- **Task brief**:
The records below must be reproduced in full and without error.
━━━━━ Record excerpts
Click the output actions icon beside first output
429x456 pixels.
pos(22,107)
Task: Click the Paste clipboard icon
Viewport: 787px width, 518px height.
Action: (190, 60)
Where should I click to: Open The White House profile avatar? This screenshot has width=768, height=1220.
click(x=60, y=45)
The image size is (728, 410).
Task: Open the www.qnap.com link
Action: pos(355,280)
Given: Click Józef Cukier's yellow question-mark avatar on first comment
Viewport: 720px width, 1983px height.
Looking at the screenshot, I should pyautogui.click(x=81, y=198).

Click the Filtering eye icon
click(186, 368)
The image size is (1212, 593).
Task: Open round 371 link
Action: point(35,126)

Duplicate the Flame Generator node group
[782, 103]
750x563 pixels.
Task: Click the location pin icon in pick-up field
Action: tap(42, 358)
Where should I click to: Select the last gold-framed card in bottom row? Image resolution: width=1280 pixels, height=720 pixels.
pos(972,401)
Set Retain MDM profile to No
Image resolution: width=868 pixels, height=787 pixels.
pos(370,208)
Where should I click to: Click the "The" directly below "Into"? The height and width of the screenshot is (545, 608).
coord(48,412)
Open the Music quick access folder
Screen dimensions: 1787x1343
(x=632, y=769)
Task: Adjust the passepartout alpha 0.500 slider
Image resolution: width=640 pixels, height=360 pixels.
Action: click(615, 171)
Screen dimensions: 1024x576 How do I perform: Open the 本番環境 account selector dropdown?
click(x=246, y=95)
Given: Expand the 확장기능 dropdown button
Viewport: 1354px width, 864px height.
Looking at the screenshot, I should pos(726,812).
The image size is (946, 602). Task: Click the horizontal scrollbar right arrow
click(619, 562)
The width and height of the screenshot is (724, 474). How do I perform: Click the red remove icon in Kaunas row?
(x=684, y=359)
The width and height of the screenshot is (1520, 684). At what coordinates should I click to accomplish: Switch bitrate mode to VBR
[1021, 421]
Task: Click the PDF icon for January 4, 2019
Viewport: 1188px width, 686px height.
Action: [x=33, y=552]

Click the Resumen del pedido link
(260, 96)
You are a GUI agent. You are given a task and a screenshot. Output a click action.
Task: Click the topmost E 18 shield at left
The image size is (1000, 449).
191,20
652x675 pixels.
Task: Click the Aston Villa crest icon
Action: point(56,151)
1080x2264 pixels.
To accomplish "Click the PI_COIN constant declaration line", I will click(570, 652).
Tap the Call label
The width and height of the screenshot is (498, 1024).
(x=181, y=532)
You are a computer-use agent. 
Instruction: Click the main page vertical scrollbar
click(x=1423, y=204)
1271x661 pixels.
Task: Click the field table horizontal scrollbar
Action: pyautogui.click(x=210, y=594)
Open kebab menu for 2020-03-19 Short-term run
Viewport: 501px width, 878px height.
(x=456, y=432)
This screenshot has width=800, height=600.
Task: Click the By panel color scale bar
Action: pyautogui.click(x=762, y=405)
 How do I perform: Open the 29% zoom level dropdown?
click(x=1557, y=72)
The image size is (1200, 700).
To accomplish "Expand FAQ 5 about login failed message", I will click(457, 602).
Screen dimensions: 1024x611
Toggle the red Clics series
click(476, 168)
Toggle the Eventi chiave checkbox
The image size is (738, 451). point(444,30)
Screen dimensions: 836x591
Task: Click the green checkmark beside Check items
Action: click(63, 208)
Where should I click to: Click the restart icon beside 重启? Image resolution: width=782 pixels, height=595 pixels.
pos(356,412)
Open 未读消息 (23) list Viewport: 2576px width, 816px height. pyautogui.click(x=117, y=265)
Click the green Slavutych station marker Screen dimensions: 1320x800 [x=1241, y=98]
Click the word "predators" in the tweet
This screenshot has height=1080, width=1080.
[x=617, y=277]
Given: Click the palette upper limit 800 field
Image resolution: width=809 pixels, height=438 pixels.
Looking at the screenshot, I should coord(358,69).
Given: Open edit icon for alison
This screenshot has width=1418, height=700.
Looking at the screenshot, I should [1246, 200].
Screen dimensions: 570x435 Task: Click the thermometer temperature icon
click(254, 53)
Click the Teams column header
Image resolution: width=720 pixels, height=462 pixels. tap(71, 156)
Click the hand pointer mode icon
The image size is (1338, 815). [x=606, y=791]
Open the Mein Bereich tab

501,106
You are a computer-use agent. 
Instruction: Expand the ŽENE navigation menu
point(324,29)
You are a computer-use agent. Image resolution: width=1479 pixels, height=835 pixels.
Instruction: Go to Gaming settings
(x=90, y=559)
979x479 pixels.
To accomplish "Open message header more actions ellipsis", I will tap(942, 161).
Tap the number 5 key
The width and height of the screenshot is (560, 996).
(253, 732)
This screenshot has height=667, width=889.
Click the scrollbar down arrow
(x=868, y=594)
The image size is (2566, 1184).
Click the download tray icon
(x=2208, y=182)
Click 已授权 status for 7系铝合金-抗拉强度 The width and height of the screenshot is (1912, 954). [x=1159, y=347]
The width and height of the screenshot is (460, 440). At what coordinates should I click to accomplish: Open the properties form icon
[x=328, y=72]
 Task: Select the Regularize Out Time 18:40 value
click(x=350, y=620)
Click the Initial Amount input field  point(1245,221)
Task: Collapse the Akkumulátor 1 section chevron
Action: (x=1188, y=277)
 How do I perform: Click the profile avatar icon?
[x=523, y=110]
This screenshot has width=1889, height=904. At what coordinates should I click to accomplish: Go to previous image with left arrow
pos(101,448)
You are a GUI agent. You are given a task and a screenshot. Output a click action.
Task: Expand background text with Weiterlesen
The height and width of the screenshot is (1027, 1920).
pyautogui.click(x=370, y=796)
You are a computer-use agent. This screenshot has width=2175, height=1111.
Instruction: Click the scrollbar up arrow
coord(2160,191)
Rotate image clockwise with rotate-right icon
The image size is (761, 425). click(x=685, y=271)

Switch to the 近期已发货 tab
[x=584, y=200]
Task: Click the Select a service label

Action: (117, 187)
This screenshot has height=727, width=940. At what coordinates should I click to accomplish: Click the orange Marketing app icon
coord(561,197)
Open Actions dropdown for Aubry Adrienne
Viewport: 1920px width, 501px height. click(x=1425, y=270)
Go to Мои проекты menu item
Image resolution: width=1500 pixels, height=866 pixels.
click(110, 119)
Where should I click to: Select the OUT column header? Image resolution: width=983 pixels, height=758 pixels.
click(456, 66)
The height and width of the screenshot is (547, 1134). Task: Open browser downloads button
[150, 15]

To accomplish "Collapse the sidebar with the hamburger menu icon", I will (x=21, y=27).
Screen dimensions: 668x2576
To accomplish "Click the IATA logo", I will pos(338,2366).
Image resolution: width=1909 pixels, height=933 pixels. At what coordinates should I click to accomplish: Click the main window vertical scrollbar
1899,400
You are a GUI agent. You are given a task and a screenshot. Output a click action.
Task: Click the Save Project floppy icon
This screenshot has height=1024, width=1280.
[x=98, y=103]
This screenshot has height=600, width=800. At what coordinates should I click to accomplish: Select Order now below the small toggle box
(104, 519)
━━━━━━━━━━
- **Your response**:
Click the output actions icon beside first output
429x456 pixels.
pos(22,107)
Task: Click the Paste clipboard icon
Viewport: 787px width, 518px height.
Action: (190, 60)
Where should I click to: Open The White House profile avatar? This screenshot has width=768, height=1220.
click(x=60, y=45)
The image size is (728, 410).
Task: Open the www.qnap.com link
Action: pos(355,280)
Given: Click Józef Cukier's yellow question-mark avatar on first comment
Viewport: 720px width, 1983px height.
Looking at the screenshot, I should pyautogui.click(x=81, y=198).

Click the Filtering eye icon
click(186, 368)
The image size is (1212, 593).
Task: Open round 371 link
Action: point(35,126)

Duplicate the Flame Generator node group
[782, 103]
750x563 pixels.
Task: Click the location pin icon in pick-up field
Action: tap(42, 358)
Where should I click to: Select the last gold-framed card in bottom row? Image resolution: width=1280 pixels, height=720 pixels.
pos(972,401)
Set Retain MDM profile to No
Image resolution: width=868 pixels, height=787 pixels.
pos(370,208)
Where should I click to: Click the "The" directly below "Into"? The height and width of the screenshot is (545, 608).
coord(48,412)
Open the Music quick access folder
Screen dimensions: 1787x1343
(x=632, y=769)
Task: Adjust the passepartout alpha 0.500 slider
Image resolution: width=640 pixels, height=360 pixels.
Action: click(615, 171)
Screen dimensions: 1024x576 How do I perform: Open the 本番環境 account selector dropdown?
click(x=246, y=95)
Given: Expand the 확장기능 dropdown button
Viewport: 1354px width, 864px height.
Looking at the screenshot, I should pos(726,812).
The image size is (946, 602). Task: Click the horizontal scrollbar right arrow
click(619, 562)
The width and height of the screenshot is (724, 474). How do I perform: Click the red remove icon in Kaunas row?
(x=684, y=359)
The width and height of the screenshot is (1520, 684). At what coordinates should I click to accomplish: Switch bitrate mode to VBR
[1021, 421]
Task: Click the PDF icon for January 4, 2019
Viewport: 1188px width, 686px height.
Action: [x=33, y=552]

Click the Resumen del pedido link
(260, 96)
You are a GUI agent. You are given a task and a screenshot. Output a click action.
Task: Click the topmost E 18 shield at left
The image size is (1000, 449).
191,20
652x675 pixels.
Task: Click the Aston Villa crest icon
Action: point(56,151)
1080x2264 pixels.
To accomplish "Click the PI_COIN constant declaration line", I will click(570, 652).
Tap the Call label
The width and height of the screenshot is (498, 1024).
(x=181, y=532)
You are a computer-use agent. 
Instruction: Click the main page vertical scrollbar
click(x=1423, y=204)
1271x661 pixels.
Task: Click the field table horizontal scrollbar
Action: pyautogui.click(x=210, y=594)
Open kebab menu for 2020-03-19 Short-term run
Viewport: 501px width, 878px height.
(x=456, y=432)
This screenshot has width=800, height=600.
Task: Click the By panel color scale bar
Action: pyautogui.click(x=762, y=405)
 How do I perform: Open the 29% zoom level dropdown?
click(x=1557, y=72)
The image size is (1200, 700).
To accomplish "Expand FAQ 5 about login failed message", I will click(457, 602).
Screen dimensions: 1024x611
Toggle the red Clics series
click(476, 168)
Toggle the Eventi chiave checkbox
The image size is (738, 451). point(444,30)
Screen dimensions: 836x591
Task: Click the green checkmark beside Check items
Action: click(63, 208)
Where should I click to: Click the restart icon beside 重启? Image resolution: width=782 pixels, height=595 pixels.
pos(356,412)
Open 未读消息 (23) list Viewport: 2576px width, 816px height. pyautogui.click(x=117, y=265)
Click the green Slavutych station marker Screen dimensions: 1320x800 [x=1241, y=98]
Click the word "predators" in the tweet
This screenshot has height=1080, width=1080.
[x=617, y=277]
Given: Click the palette upper limit 800 field
Image resolution: width=809 pixels, height=438 pixels.
Looking at the screenshot, I should coord(358,69).
Given: Open edit icon for alison
This screenshot has width=1418, height=700.
Looking at the screenshot, I should [1246, 200].
Screen dimensions: 570x435 Task: Click the thermometer temperature icon
click(254, 53)
Click the Teams column header
Image resolution: width=720 pixels, height=462 pixels. tap(71, 156)
Click the hand pointer mode icon
The image size is (1338, 815). [x=606, y=791]
Open the Mein Bereich tab

501,106
You are a computer-use agent. 
Instruction: Expand the ŽENE navigation menu
point(324,29)
You are a computer-use agent. Image resolution: width=1479 pixels, height=835 pixels.
Instruction: Go to Gaming settings
(x=90, y=559)
979x479 pixels.
To accomplish "Open message header more actions ellipsis", I will tap(942, 161).
Tap the number 5 key
The width and height of the screenshot is (560, 996).
(253, 732)
This screenshot has height=667, width=889.
Click the scrollbar down arrow
(x=868, y=594)
The image size is (2566, 1184).
Click the download tray icon
(x=2208, y=182)
Click 已授权 status for 7系铝合金-抗拉强度 The width and height of the screenshot is (1912, 954). [x=1159, y=347]
The width and height of the screenshot is (460, 440). At what coordinates should I click to accomplish: Open the properties form icon
[x=328, y=72]
 Task: Select the Regularize Out Time 18:40 value
click(x=350, y=620)
Click the Initial Amount input field  point(1245,221)
Task: Collapse the Akkumulátor 1 section chevron
Action: (x=1188, y=277)
 How do I perform: Click the profile avatar icon?
[x=523, y=110]
This screenshot has width=1889, height=904. At what coordinates should I click to accomplish: Go to previous image with left arrow
pos(101,448)
You are a GUI agent. You are given a task and a screenshot. Output a click action.
Task: Expand background text with Weiterlesen
The height and width of the screenshot is (1027, 1920).
pyautogui.click(x=370, y=796)
You are a computer-use agent. This screenshot has width=2175, height=1111.
Instruction: Click the scrollbar up arrow
coord(2160,191)
Rotate image clockwise with rotate-right icon
The image size is (761, 425). click(x=685, y=271)

Switch to the 近期已发货 tab
[x=584, y=200]
Task: Click the Select a service label

Action: (117, 187)
This screenshot has height=727, width=940. At what coordinates should I click to accomplish: Click the orange Marketing app icon
coord(561,197)
Open Actions dropdown for Aubry Adrienne
Viewport: 1920px width, 501px height. click(x=1425, y=270)
Go to Мои проекты menu item
Image resolution: width=1500 pixels, height=866 pixels.
click(110, 119)
Where should I click to: Select the OUT column header? Image resolution: width=983 pixels, height=758 pixels.
click(456, 66)
The height and width of the screenshot is (547, 1134). Task: Open browser downloads button
[150, 15]

To accomplish "Collapse the sidebar with the hamburger menu icon", I will (x=21, y=27).
Screen dimensions: 668x2576
To accomplish "Click the IATA logo", I will pos(338,2366).
Image resolution: width=1909 pixels, height=933 pixels. At what coordinates should I click to accomplish: Click the main window vertical scrollbar
1899,400
You are a GUI agent. You are given a task and a screenshot. Output a click action.
Task: Click the Save Project floppy icon
This screenshot has height=1024, width=1280.
[x=98, y=103]
This screenshot has height=600, width=800. At what coordinates should I click to accomplish: Select Order now below the small toggle box
(104, 519)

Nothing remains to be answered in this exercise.